[WRITTEN REQUEST]:
Convert every line of the rows below into a JSON list of strings, with one string per line and blank lines omitted.

[GIVEN INFORMATION]:
══════

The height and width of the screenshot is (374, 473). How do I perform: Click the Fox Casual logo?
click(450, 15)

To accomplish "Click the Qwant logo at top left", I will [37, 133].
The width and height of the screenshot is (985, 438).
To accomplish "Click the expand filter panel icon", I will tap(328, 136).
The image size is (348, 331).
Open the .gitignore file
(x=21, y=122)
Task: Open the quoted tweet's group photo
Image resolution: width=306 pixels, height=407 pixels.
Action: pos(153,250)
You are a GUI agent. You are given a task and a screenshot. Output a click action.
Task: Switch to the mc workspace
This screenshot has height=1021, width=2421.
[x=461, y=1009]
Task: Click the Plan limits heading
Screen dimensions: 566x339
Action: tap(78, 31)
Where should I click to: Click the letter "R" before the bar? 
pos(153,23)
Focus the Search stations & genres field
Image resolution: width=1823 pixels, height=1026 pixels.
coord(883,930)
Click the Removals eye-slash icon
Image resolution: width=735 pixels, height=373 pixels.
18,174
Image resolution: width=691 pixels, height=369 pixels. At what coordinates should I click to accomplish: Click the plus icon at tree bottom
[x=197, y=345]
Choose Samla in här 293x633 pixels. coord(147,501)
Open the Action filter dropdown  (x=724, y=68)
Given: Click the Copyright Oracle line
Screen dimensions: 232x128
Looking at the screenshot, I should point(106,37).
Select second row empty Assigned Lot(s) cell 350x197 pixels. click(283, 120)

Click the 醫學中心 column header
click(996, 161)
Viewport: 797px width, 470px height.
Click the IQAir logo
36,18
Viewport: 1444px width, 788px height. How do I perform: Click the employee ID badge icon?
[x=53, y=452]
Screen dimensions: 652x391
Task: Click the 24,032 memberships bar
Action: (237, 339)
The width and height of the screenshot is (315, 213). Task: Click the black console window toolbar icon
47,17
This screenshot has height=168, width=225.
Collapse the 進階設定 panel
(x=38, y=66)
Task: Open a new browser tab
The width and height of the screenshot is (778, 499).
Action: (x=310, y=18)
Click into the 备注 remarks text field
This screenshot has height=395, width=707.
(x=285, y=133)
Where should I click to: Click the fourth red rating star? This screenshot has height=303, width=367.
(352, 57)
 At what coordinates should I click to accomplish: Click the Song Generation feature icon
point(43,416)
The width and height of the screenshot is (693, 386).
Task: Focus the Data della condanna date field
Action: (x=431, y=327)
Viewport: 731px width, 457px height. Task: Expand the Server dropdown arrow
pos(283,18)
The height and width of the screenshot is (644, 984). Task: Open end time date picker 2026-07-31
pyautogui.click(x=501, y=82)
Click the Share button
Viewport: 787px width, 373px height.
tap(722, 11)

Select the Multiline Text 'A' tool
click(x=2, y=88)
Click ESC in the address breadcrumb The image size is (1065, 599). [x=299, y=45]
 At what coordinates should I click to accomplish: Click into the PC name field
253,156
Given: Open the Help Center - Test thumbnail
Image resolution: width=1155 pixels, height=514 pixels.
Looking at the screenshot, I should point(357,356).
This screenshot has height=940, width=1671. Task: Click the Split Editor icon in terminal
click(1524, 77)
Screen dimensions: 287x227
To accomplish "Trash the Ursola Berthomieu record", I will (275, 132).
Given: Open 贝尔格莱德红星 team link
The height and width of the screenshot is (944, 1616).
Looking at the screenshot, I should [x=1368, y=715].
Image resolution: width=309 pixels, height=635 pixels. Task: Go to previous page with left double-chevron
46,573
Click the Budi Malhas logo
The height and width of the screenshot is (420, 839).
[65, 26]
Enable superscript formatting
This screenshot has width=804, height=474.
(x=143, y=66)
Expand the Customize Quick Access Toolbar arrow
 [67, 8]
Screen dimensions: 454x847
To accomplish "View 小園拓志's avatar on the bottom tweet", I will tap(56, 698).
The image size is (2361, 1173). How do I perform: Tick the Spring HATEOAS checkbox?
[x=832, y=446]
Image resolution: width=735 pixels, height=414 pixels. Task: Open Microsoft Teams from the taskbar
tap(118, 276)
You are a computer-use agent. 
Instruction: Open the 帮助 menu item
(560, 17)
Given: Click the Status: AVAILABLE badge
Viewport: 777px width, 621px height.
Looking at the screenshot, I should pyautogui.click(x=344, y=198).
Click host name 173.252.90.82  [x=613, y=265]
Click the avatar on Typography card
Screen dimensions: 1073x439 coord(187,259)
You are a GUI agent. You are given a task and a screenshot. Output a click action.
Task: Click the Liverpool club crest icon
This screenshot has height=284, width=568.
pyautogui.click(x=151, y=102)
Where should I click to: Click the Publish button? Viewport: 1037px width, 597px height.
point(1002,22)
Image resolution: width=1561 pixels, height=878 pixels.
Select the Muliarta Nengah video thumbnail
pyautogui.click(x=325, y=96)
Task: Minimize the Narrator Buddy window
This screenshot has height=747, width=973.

══════

[WORKED SOLUTION]:
[
  "The height and width of the screenshot is (374, 473). How do I perform: Click the Fox Casual logo?",
  "click(450, 15)",
  "To accomplish \"Click the Qwant logo at top left\", I will [37, 133].",
  "The width and height of the screenshot is (985, 438).",
  "To accomplish \"Click the expand filter panel icon\", I will tap(328, 136).",
  "The image size is (348, 331).",
  "Open the .gitignore file",
  "(x=21, y=122)",
  "Task: Open the quoted tweet's group photo",
  "Image resolution: width=306 pixels, height=407 pixels.",
  "Action: pos(153,250)",
  "You are a GUI agent. You are given a task and a screenshot. Output a click action.",
  "Task: Switch to the mc workspace",
  "This screenshot has height=1021, width=2421.",
  "[x=461, y=1009]",
  "Task: Click the Plan limits heading",
  "Screen dimensions: 566x339",
  "Action: tap(78, 31)",
  "Where should I click to: Click the letter \"R\" before the bar? ",
  "pos(153,23)",
  "Focus the Search stations & genres field",
  "Image resolution: width=1823 pixels, height=1026 pixels.",
  "coord(883,930)",
  "Click the Removals eye-slash icon",
  "Image resolution: width=735 pixels, height=373 pixels.",
  "18,174",
  "Image resolution: width=691 pixels, height=369 pixels. At what coordinates should I click to accomplish: Click the plus icon at tree bottom",
  "[x=197, y=345]",
  "Choose Samla in här 293x633 pixels. coord(147,501)",
  "Open the Action filter dropdown  (x=724, y=68)",
  "Given: Click the Copyright Oracle line",
  "Screen dimensions: 232x128",
  "Looking at the screenshot, I should point(106,37).",
  "Select second row empty Assigned Lot(s) cell 350x197 pixels. click(283, 120)",
  "Click the 醫學中心 column header",
  "click(996, 161)",
  "Viewport: 797px width, 470px height.",
  "Click the IQAir logo",
  "36,18",
  "Viewport: 1444px width, 788px height. How do I perform: Click the employee ID badge icon?",
  "[x=53, y=452]",
  "Screen dimensions: 652x391",
  "Task: Click the 24,032 memberships bar",
  "Action: (237, 339)",
  "The width and height of the screenshot is (315, 213). Task: Click the black console window toolbar icon",
  "47,17",
  "This screenshot has height=168, width=225.",
  "Collapse the 進階設定 panel",
  "(x=38, y=66)",
  "Task: Open a new browser tab",
  "The width and height of the screenshot is (778, 499).",
  "Action: (x=310, y=18)",
  "Click into the 备注 remarks text field",
  "This screenshot has height=395, width=707.",
  "(x=285, y=133)",
  "Where should I click to: Click the fourth red rating star? This screenshot has height=303, width=367.",
  "(352, 57)",
  " At what coordinates should I click to accomplish: Click the Song Generation feature icon",
  "point(43,416)",
  "The width and height of the screenshot is (693, 386).",
  "Task: Focus the Data della condanna date field",
  "Action: (x=431, y=327)",
  "Viewport: 731px width, 457px height. Task: Expand the Server dropdown arrow",
  "pos(283,18)",
  "The height and width of the screenshot is (644, 984). Task: Open end time date picker 2026-07-31",
  "pyautogui.click(x=501, y=82)",
  "Click the Share button",
  "Viewport: 787px width, 373px height.",
  "tap(722, 11)",
  "Select the Multiline Text 'A' tool",
  "click(x=2, y=88)",
  "Click ESC in the address breadcrumb The image size is (1065, 599). [x=299, y=45]",
  " At what coordinates should I click to accomplish: Click into the PC name field",
  "253,156",
  "Given: Open the Help Center - Test thumbnail",
  "Image resolution: width=1155 pixels, height=514 pixels.",
  "Looking at the screenshot, I should point(357,356).",
  "This screenshot has height=940, width=1671. Task: Click the Split Editor icon in terminal",
  "click(1524, 77)",
  "Screen dimensions: 287x227",
  "To accomplish \"Trash the Ursola Berthomieu record\", I will (275, 132).",
  "Given: Open 贝尔格莱德红星 team link",
  "The height and width of the screenshot is (944, 1616).",
  "Looking at the screenshot, I should [x=1368, y=715].",
  "Image resolution: width=309 pixels, height=635 pixels. Task: Go to previous page with left double-chevron",
  "46,573",
  "Click the Budi Malhas logo",
  "The height and width of the screenshot is (420, 839).",
  "[65, 26]",
  "Enable superscript formatting",
  "This screenshot has width=804, height=474.",
  "(x=143, y=66)",
  "Expand the Customize Quick Access Toolbar arrow",
  " [67, 8]",
  "Screen dimensions: 454x847",
  "To accomplish \"View 小園拓志's avatar on the bottom tweet\", I will tap(56, 698).",
  "The image size is (2361, 1173). How do I perform: Tick the Spring HATEOAS checkbox?",
  "[x=832, y=446]",
  "Image resolution: width=735 pixels, height=414 pixels. Task: Open Microsoft Teams from the taskbar",
  "tap(118, 276)",
  "You are a computer-use agent. ",
  "Instruction: Open the 帮助 menu item",
  "(560, 17)",
  "Given: Click the Status: AVAILABLE badge",
  "Viewport: 777px width, 621px height.",
  "Looking at the screenshot, I should pyautogui.click(x=344, y=198).",
  "Click host name 173.252.90.82  [x=613, y=265]",
  "Click the avatar on Typography card",
  "Screen dimensions: 1073x439 coord(187,259)",
  "You are a GUI agent. You are given a task and a screenshot. Output a click action.",
  "Task: Click the Liverpool club crest icon",
  "This screenshot has height=284, width=568.",
  "pyautogui.click(x=151, y=102)",
  "Where should I click to: Click the Publish button? Viewport: 1037px width, 597px height.",
  "point(1002,22)",
  "Image resolution: width=1561 pixels, height=878 pixels.",
  "Select the Muliarta Nengah video thumbnail",
  "pyautogui.click(x=325, y=96)",
  "Task: Minimize the Narrator Buddy window",
  "This screenshot has height=747, width=973."
]